CBM Collections, Inc. v. Ferreira

2005 MT 170, 115 P.3d 211, 327 Mont. 479, 2005 Mont. LEXIS 256
CourtMontana Supreme Court
DecidedJuly 1, 2005
Docket04-680
StatusPublished
Cited by6 cases

This text of 2005 MT 170 (CBM Collections, Inc. v. Ferreira) is published on Counsel Stack Legal Research, covering Montana Supreme Court primary law. Counsel Stack provides free access to over 12 million legal documents including statutes, case law, regulations, and constitutions.

Bluebook
CBM Collections, Inc. v. Ferreira, 2005 MT 170, 115 P.3d 211, 327 Mont. 479, 2005 Mont. LEXIS 256 (Mo. 2005).

Opinions

JUSTICE LEAPHART

delivered the Opinion of the Court.

¶1 Fred Ferreira appeals from the District Court’s judgment affirming the Justice Court’s denial of his motion to set aside because the thirty-day deadline for filing an application for relief under Rule 22A, Montana Justice and City Court Rules of Civil Procedure (M.J.C.C.R.Civ.P.), had elapsed. We affirm.

BACKGROUND

¶2 The Justice Court entered a default judgment in the amount of $1635.33 plus interest for CBM Collections, Inc. (CBM), and against Ferriera. Sixty-four days later, CBM executed judgment against Ferreira. Fourteen days after that, Ferreira filed a Motion to Set Aside or Quash the default judgment in the Justice Court. Among the allegations in that motion, Ferreira asserted that he was not given notice of the judgment:

Under the circumstances he was deprived of notice by the error of the Court in restricting it’s [sic] mailing against the mail being forwarded by directing the [United States Postal Service] only to ‘Return to Sender”by it’s [sic] instructions printed upon the face of the envelope ‘RETURN SERVICE REQUESTED”. This has deprived him of due process of law to which he is entitled and guaranteed.1

The Justice Court, without comment, refused to set aside or quash the default judgment. Ferreira appealed to the District Court. The District Court reasoned that Rule 22A, M.J.C.C.R.Civ.P., allowed Ferreira only thirty days after the entry of judgment during which to apply for relief from the judgment. Ferreira had filed his Motion to Set Aside or Quash after those thirty days had elapsed. The District Court decided that, since Ferreira failed to file his motion in time, the Justice Court did not abuse its discretion in refusing to set aside the judgment.

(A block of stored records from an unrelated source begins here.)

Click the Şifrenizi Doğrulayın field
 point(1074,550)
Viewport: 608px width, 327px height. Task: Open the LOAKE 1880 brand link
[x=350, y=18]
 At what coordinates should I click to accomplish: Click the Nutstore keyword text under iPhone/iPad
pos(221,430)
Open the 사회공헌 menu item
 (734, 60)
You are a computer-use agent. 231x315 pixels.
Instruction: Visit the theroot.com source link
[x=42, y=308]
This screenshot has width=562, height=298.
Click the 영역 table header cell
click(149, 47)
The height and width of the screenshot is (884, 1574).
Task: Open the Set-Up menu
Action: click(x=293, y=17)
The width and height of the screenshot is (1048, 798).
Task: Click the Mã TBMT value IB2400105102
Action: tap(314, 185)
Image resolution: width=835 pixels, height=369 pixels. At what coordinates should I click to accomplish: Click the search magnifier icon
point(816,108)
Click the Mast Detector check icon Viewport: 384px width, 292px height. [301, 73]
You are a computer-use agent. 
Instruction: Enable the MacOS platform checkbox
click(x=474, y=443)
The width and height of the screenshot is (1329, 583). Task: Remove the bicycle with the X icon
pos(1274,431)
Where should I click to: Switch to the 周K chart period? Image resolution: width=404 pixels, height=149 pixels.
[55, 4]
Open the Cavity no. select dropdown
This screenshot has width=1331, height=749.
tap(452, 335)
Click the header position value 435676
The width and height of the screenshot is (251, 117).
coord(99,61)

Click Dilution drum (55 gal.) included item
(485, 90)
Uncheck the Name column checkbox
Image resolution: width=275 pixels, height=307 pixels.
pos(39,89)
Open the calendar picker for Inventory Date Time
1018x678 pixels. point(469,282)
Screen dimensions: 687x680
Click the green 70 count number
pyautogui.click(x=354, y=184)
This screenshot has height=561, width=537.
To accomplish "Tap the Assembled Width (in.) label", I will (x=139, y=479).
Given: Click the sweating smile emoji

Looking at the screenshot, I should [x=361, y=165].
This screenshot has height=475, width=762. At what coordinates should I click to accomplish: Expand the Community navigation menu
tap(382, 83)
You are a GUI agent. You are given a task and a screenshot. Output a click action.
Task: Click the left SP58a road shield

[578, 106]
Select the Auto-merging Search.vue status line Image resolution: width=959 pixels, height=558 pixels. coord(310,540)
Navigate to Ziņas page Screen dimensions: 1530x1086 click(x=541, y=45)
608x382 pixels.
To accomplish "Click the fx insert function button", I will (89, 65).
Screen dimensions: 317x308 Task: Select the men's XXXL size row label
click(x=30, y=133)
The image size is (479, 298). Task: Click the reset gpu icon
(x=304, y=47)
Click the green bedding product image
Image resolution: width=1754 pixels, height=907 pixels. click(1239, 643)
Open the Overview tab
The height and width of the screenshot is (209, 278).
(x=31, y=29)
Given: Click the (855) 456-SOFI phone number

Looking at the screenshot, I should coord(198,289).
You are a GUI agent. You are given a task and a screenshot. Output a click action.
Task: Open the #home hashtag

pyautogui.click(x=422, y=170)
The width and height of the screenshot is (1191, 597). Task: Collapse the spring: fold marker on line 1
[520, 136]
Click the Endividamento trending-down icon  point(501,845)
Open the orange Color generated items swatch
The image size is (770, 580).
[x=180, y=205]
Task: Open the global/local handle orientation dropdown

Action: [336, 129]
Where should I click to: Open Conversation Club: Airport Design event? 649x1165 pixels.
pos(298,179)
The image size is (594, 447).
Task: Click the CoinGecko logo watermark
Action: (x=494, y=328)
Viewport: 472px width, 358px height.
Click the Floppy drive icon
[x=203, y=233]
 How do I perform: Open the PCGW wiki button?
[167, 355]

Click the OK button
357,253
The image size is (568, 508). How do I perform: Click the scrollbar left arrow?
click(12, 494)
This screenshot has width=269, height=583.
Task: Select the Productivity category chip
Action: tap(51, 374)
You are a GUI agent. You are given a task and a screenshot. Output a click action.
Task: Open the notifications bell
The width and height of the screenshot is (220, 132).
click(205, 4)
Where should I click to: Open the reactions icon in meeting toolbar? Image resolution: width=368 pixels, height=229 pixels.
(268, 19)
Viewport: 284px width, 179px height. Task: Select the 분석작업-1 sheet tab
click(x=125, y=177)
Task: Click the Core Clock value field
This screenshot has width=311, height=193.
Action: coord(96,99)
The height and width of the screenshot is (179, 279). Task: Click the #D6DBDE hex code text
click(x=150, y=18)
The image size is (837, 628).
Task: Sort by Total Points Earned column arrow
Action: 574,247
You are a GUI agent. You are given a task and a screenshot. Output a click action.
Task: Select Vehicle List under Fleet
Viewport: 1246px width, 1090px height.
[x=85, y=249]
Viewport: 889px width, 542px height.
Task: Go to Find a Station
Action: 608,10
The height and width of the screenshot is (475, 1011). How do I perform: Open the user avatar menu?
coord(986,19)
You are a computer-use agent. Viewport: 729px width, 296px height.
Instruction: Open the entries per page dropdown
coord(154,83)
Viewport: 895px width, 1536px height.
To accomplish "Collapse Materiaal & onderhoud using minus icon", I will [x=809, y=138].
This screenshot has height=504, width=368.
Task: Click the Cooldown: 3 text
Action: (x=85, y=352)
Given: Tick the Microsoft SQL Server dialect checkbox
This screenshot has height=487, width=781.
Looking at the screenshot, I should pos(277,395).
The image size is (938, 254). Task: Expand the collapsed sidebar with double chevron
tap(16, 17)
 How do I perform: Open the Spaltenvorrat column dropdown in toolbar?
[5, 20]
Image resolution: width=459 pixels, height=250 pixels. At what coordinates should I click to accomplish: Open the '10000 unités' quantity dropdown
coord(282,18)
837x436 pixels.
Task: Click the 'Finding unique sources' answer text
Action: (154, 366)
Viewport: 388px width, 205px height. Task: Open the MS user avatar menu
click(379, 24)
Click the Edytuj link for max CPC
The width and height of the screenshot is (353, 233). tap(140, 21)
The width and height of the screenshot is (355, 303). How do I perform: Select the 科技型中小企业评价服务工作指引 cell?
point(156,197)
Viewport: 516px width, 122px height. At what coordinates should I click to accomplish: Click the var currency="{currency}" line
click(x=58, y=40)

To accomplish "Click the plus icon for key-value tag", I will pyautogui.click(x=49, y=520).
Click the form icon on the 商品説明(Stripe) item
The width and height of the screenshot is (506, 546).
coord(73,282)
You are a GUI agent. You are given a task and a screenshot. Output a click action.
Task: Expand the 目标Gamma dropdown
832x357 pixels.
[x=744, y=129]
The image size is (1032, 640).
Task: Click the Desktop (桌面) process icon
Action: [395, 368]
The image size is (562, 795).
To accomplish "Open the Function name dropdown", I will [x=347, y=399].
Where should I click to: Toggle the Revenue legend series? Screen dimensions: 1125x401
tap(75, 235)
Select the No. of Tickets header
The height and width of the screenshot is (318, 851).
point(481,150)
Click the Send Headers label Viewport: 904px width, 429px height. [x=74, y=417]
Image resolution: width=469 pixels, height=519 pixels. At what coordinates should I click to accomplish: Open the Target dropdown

[481]*481¶3 We will address one issue: do justice courts have jurisdiction to review judgments for procedural due process errors after the thirty days for setting aside judgments have elapsed under Rule 22A, M.J.C.C.R.Civ.P.?

STANDARD OF REVIEW

¶4 ‘Whether a court has subject matter jurisdiction is a question of law. We review a district court’s conclusions of law to determine whether they are correct.” State v. Fyant, 2004 MT 298, ¶ 7, 323 Mont. 408, ¶ 7, 104 P.3d 434, ¶ 7.

DISCUSSION

¶5 Montana Constitution Article II, Section 17, provides that ‘No person shall be deprived of life, liberty, or property without due process of law.” Similarly, the Fourteenth Amendment to the Constitution of the United States of America, Section 1, provides that, “nor shall any State deprive any person of life, liberty, or property, without due process of law ....” Ferreira alleges that the thirty-day limit in Rule 22A, M.J.C.C.R.Civ.P., cannot bar the Justice Court from considering his claim that he was denied due process through lack of notice.2

¶6 The Justice Court dismissed Ferreira’s Due Process Clause claim because once the thirty-day time period under Rule 22A, M.J.C.C.R.Civ.P., had elapsed, it had no further subject matter jurisdiction. Nevertheless, a statutory eddy cannot hold back the tide of the Constitution. Marbury v. Madison (1803), 5 U.S. 137, 2 L.Ed. 60. The United States Supreme Court has recognized that courts must have subject matter jurisdiction over constitutional due process claims after the initial deprivation:

The Fourteenth Amendment declares that no State shall “deprive any person of life, liberty, or property, without due process of [482]*482law.” This prohibition has regard not to matters of form, but to substance of right. Since its adoption, whatever was the rule before, a non-resident party against whom a personal action is instituted in a state court without service of process upon him may, if he please, ignore the proceeding as wholly ineffective, and set up its invalidity if and when an attempt is made to take his property thereunder, or when he is sued upon it in the same or another jurisdiction.

Western Life Indem. Co. v. Rupp (1914), 235 U.S. 261, 273, 35 S.Ct. 37, 40-41, 59 L.Ed. 220, 224 (emphases added) (citing Pennoyer v. Neff (1877), 95 U.S. 714, 732-33, 24 L.Ed. 565, 572) (overruled on other grounds by Shaffer v. Heitner (1977), 433 U.S. 186, 97 S.Ct. 2569, 53 L.Ed.2d 683).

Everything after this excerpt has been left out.